Nearly 10 schools waived off.
The travel costs for just two matches is astronomic for mid majors... and there is threat of rain in many places (no indoor courts made available in No Cal and much of south. So you would then have to stay an extra day and pay flight change fees too.
OR you can stay home and play the same teams you already schedule.
It's a bad idea that will eventually die due to costs.
You can't spell ch'EATERS without UCI EATERS
Definitely disagree. Let's look at the different parties involved.
Many mid-majors need the two dates against top 60 teams because it is one way to get teams 30 spots ahead of you in the rankings and from the biggest conferences to play, and given that you can opt out if the travel cost is prospectively too high when it comes to your draft spot, the mid-majors will never be the reason this goes away. Furthermore, look at how many of those teams regularly between 30-100 in the country already have a weekend trip or two that includes significant travel.
The ITA certainly loves to sponsor an event like this, especially the final 16 event, so they won't want the event to ever go away.

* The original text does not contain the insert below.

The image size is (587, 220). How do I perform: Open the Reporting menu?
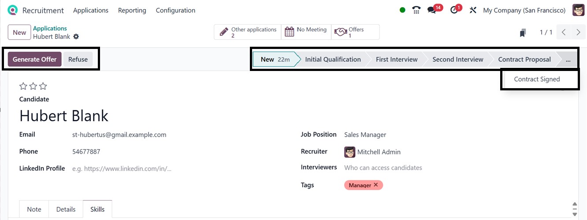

If the NCAA ever took away the exemption for the final 16, that would probably kill the event, but that seems unlikely since the NCAA agreed to the current approach.
The one group of teams that would benefit from a change is the top 10 or 15 teams in the country. They would prefer to save the dates of competitions and just play in a team championship that is exempt from being counted. I believe this was the old way it was done, but going back to that approach would tick off everyone else and also cause the NCAA to probably reconsider the exemption for the finals event if it wasn't widely inclusive.
As it is, Stanford took its shot last year at seeing if it could create momentum among the top teams to boycott the tournament, and at one point in the winter, I had heard a bunch of other schools were considering not participating. Ironically, even though Stanford ended up not being hurt by it, I think Stanford's relatively low seeding in this year's NCAA's actually convinced teams that participating was necessary because of the huge impact on rankings (just look at Northwestern's rankings all-year after winning this year).
Consequently, unless something dramatic changes in the landscape (e.g. 16-team super conferences), I propose it is around for a while.